**Stated problem:**
Can you turn the part below that opens with the line containing "The width and height of the screenshot is (1270, 952)." and closes with the line containing "Action: (300, 86)", both included, into a JSON list of strings, one string per line, with blank lines and the pictures left out?

**Input records:**
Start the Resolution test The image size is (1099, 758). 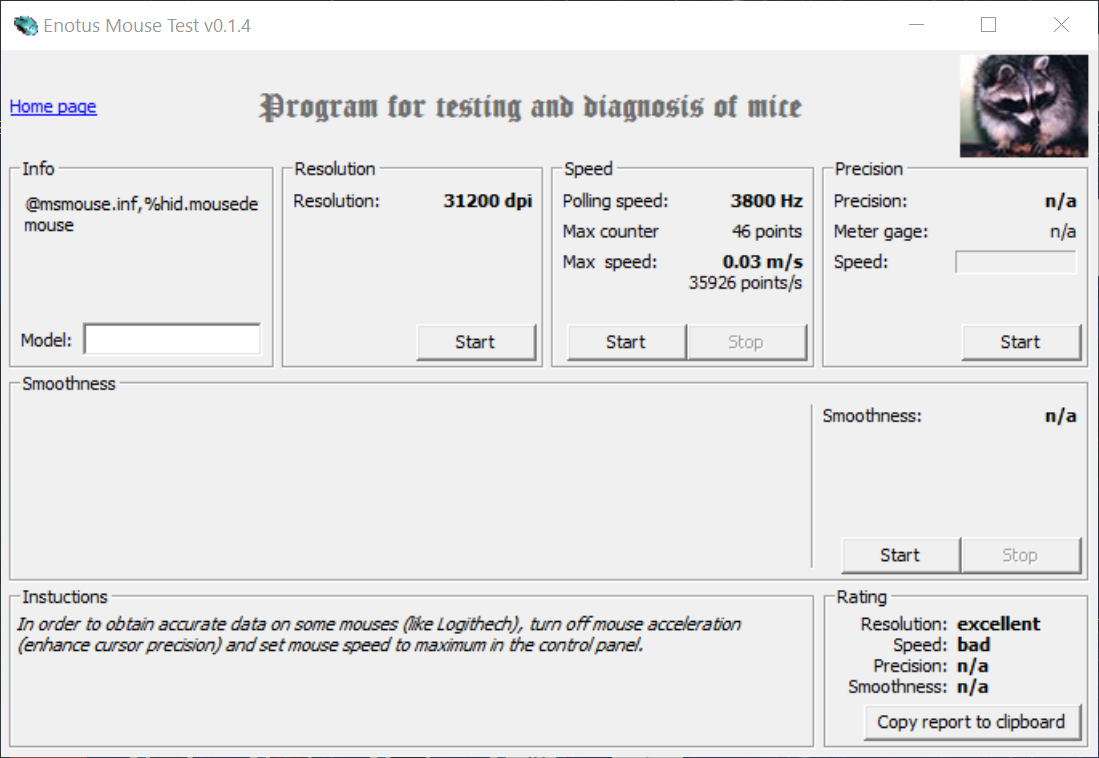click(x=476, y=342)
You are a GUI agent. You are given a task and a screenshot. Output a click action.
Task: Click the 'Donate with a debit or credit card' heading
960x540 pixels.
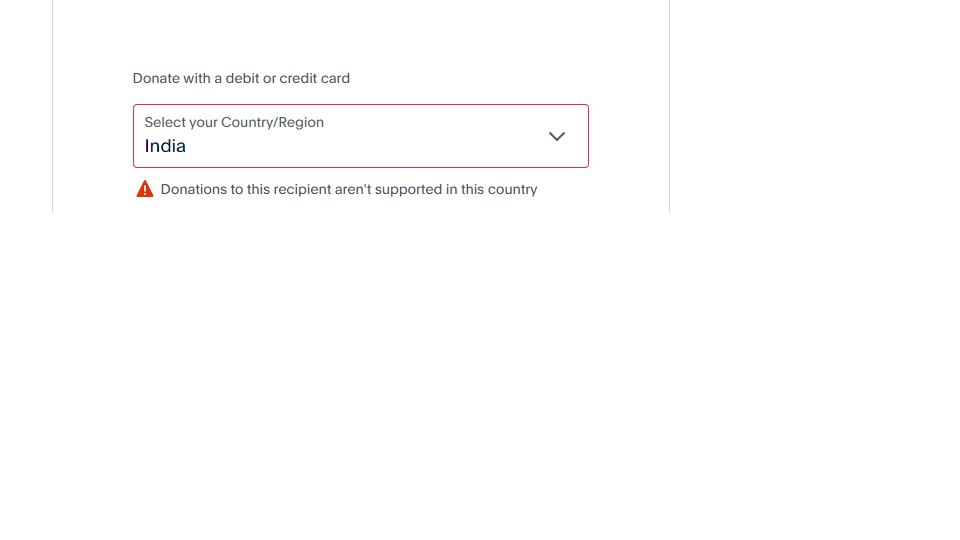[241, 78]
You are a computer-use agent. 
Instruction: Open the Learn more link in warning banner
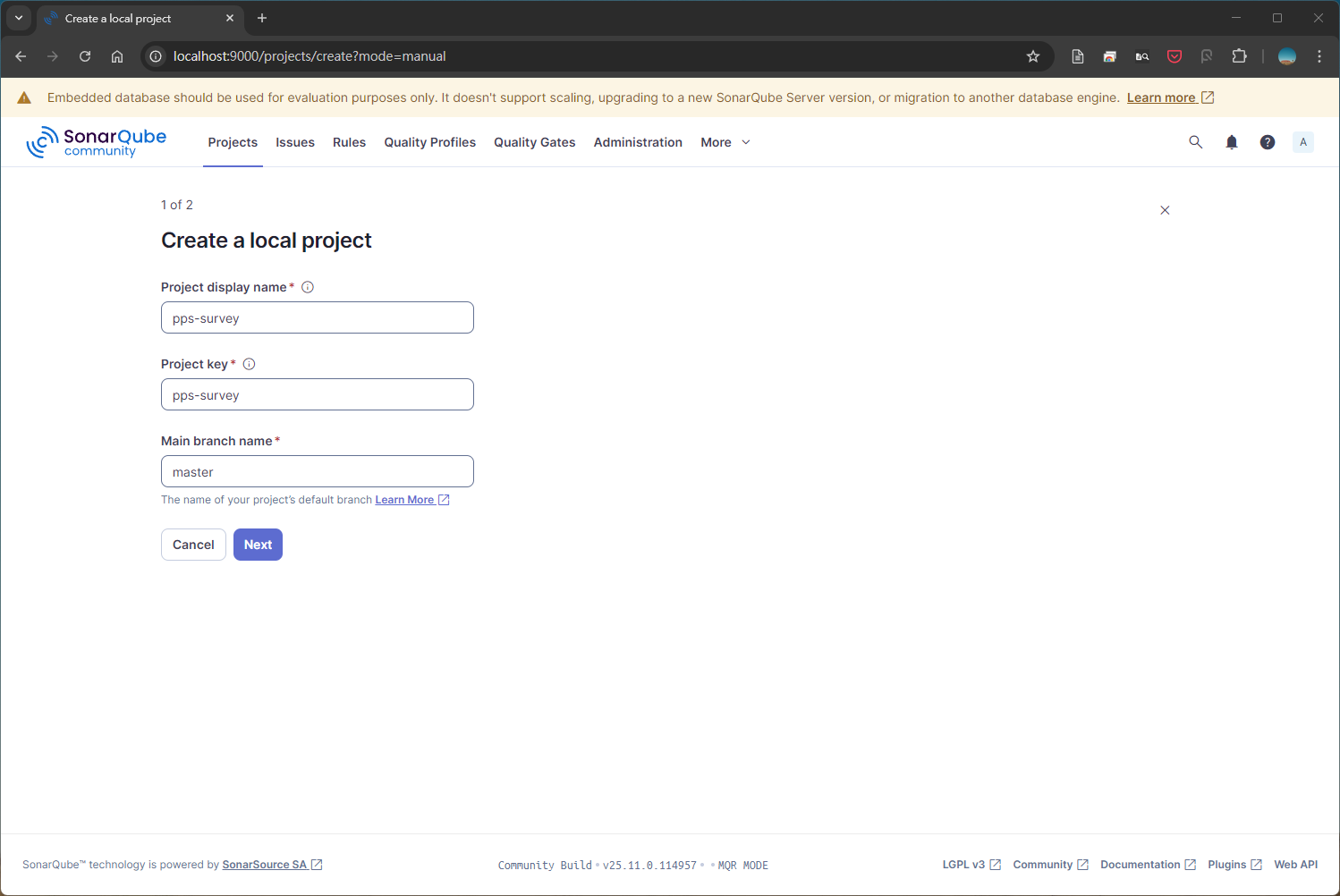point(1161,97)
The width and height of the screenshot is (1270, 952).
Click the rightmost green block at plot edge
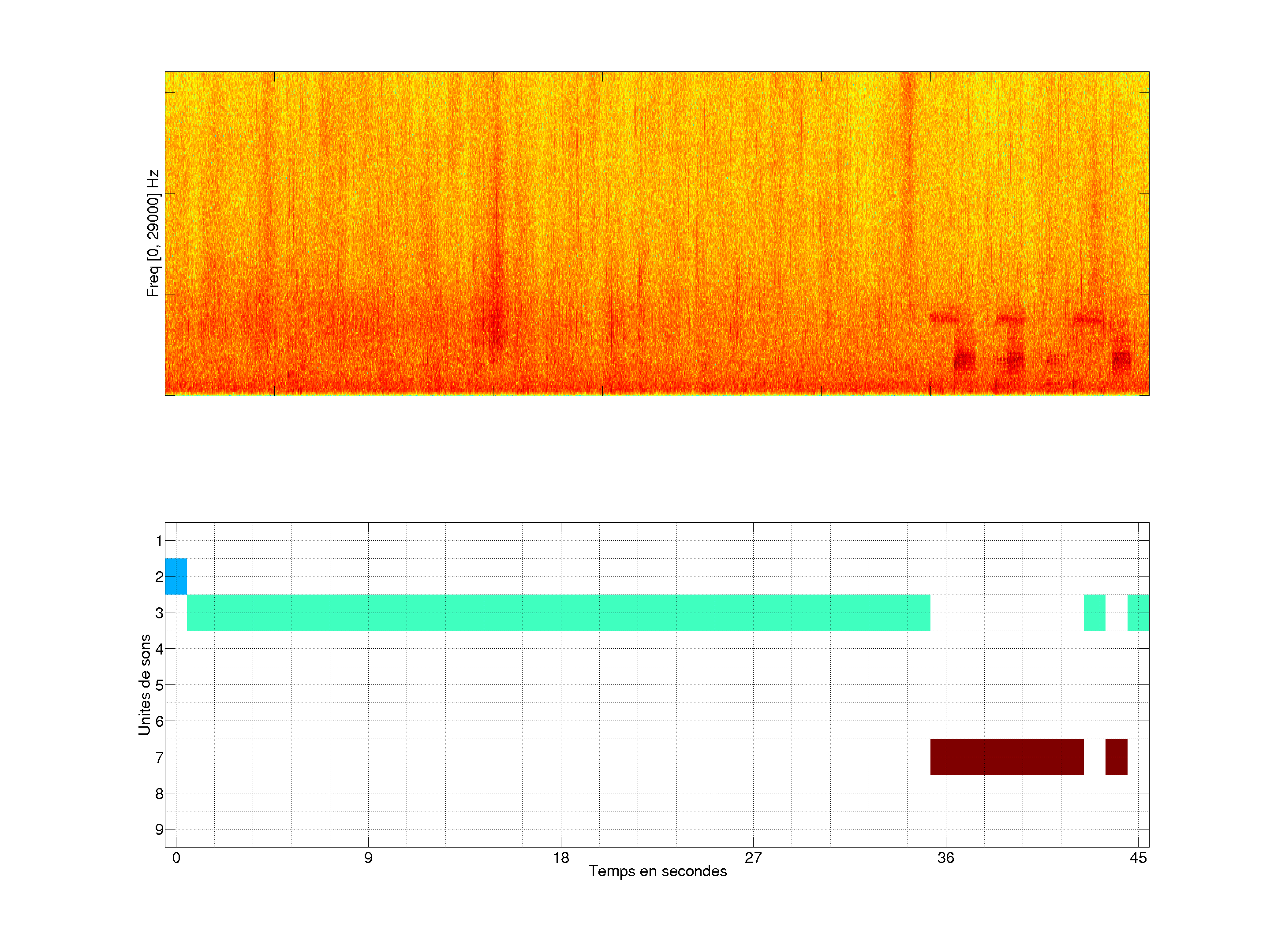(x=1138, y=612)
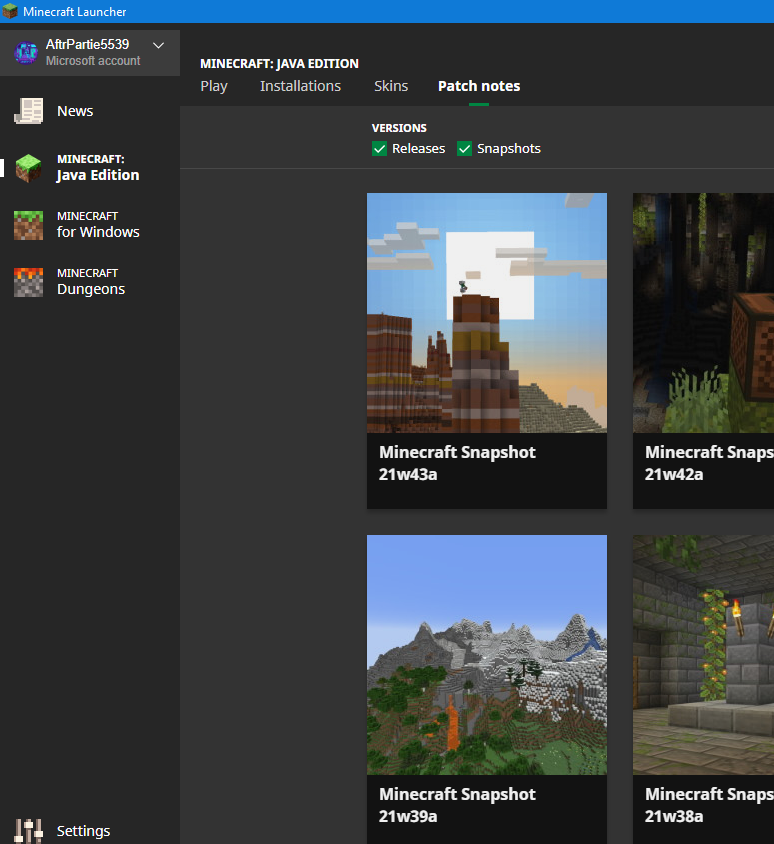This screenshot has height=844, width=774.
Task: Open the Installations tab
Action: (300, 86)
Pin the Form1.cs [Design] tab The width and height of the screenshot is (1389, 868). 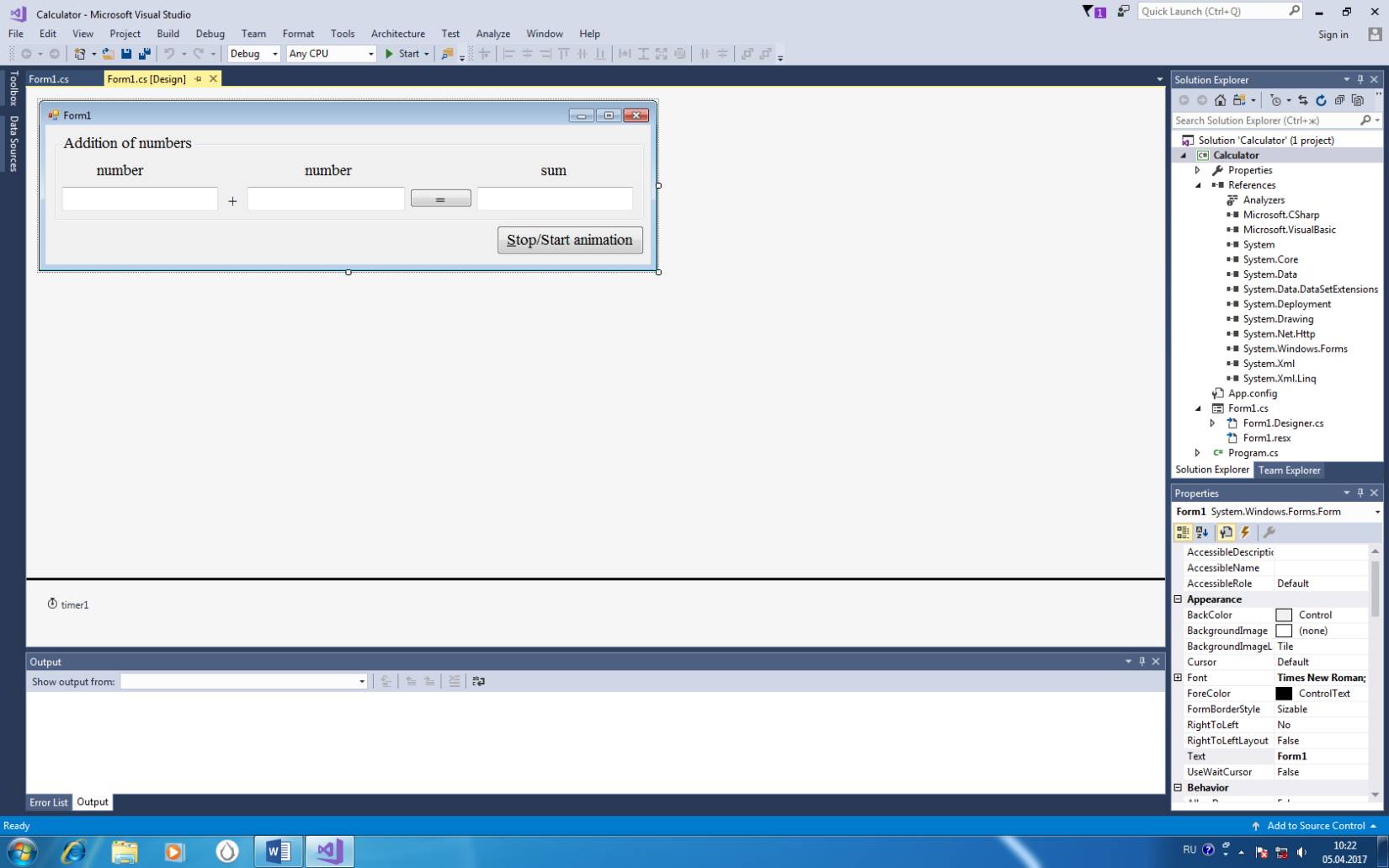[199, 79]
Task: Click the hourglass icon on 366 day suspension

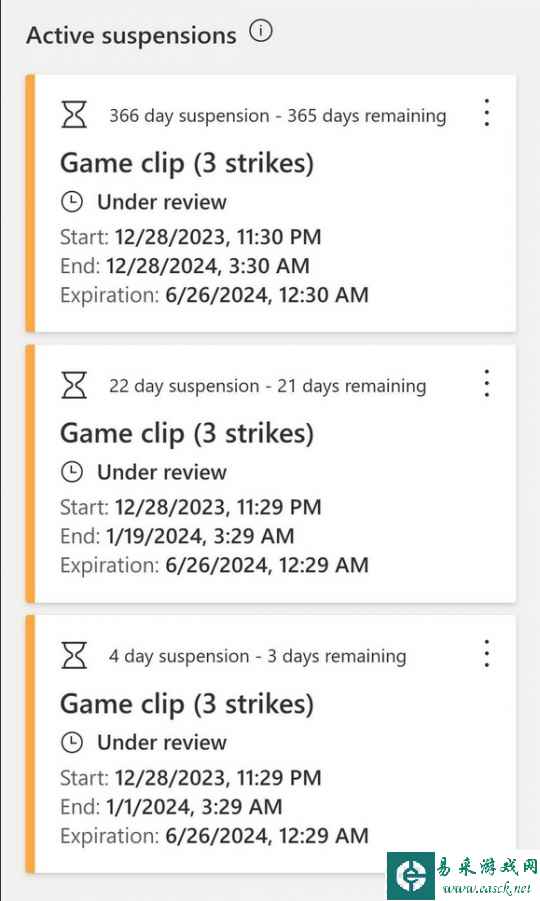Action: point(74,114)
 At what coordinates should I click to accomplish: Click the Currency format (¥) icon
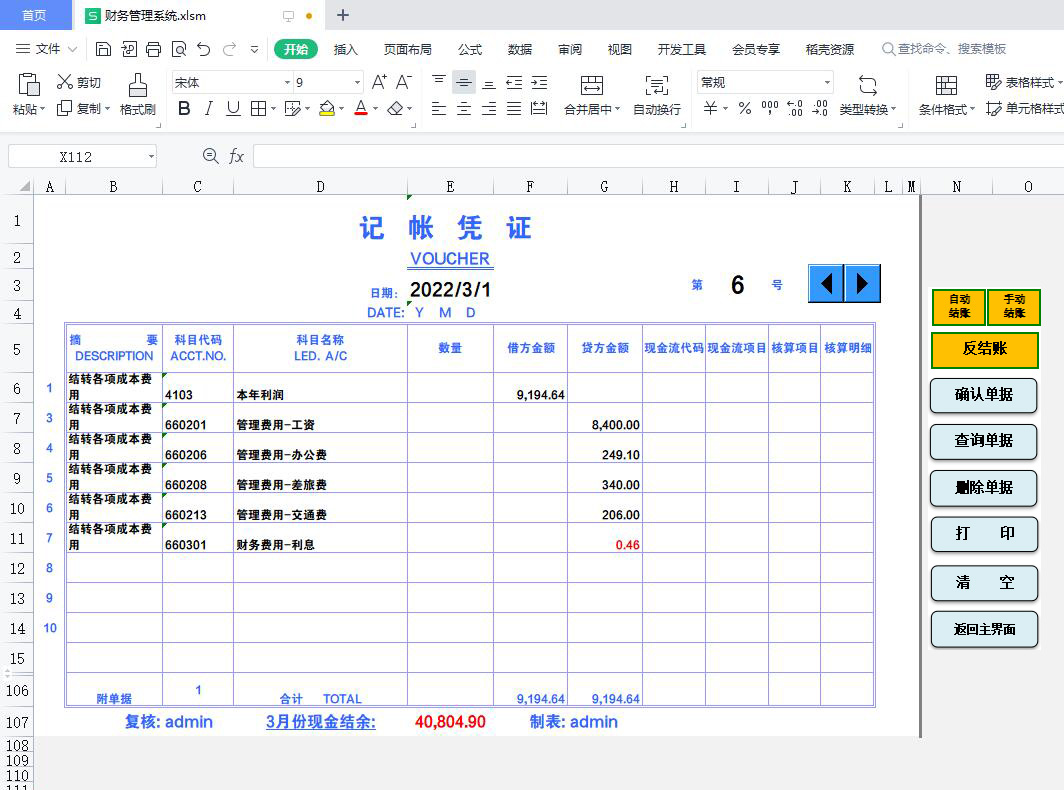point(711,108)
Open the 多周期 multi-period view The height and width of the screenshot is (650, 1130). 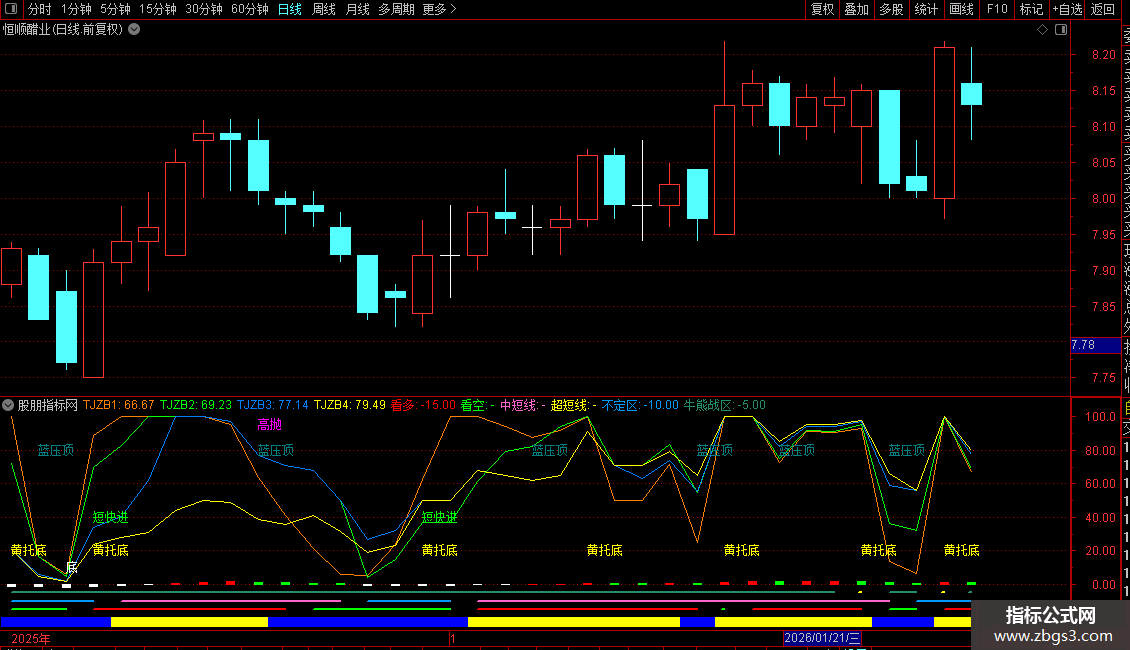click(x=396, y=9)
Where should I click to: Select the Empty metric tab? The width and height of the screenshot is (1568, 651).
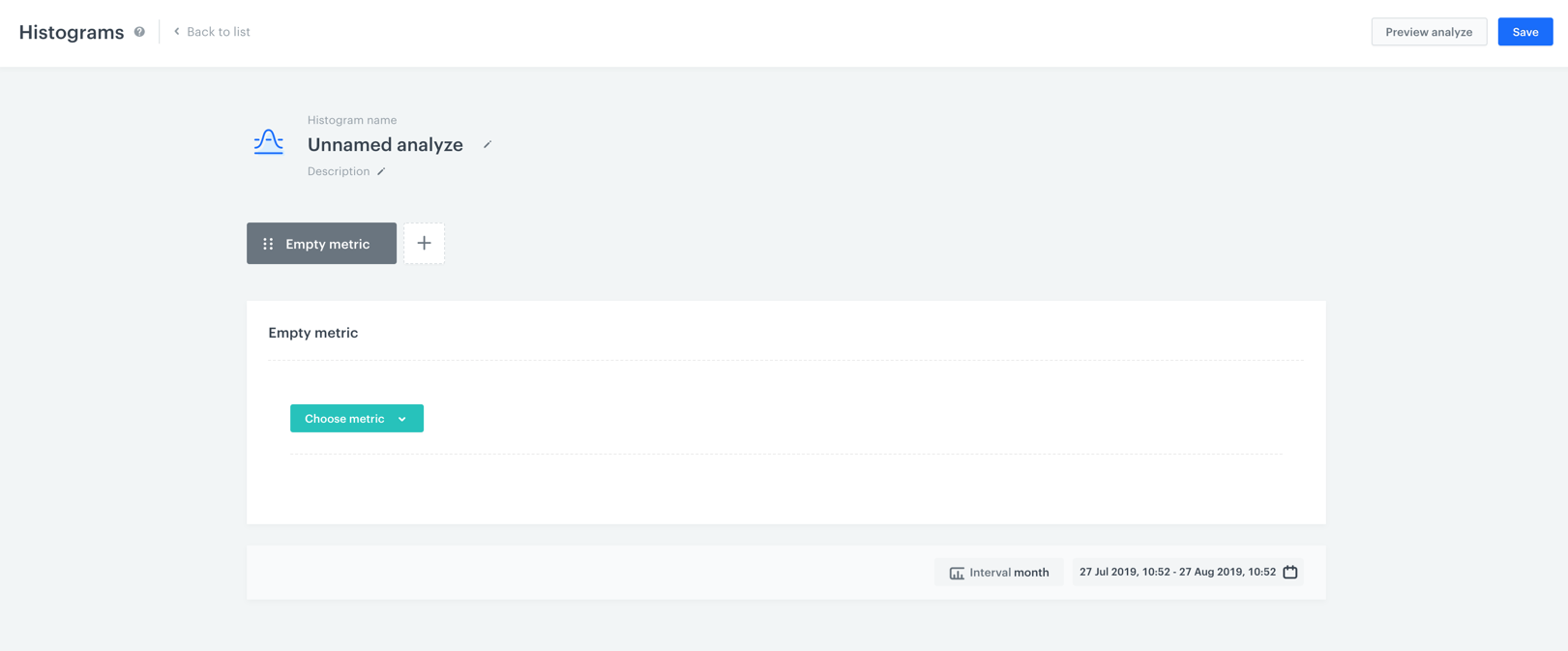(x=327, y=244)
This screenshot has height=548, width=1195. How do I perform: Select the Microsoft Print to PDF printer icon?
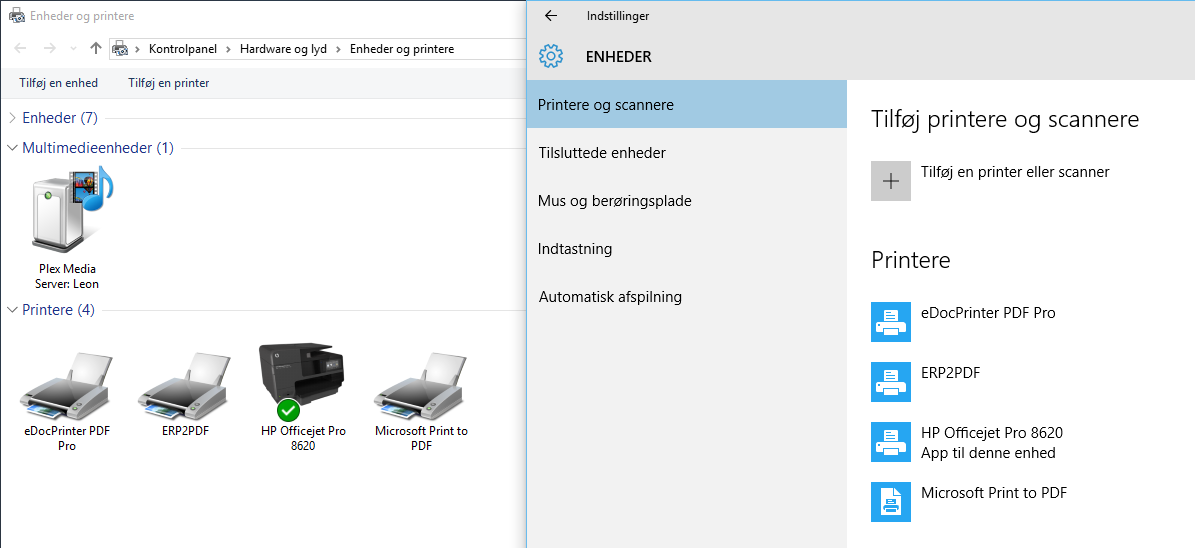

**Exercise result:**
[
  "The width and height of the screenshot is (1270, 952).",
  "Click the rightmost green block at plot edge",
  "(x=1138, y=612)",
  "This screenshot has height=844, width=774.",
  "Task: Open the Installations tab",
  "Action: (300, 86)"
]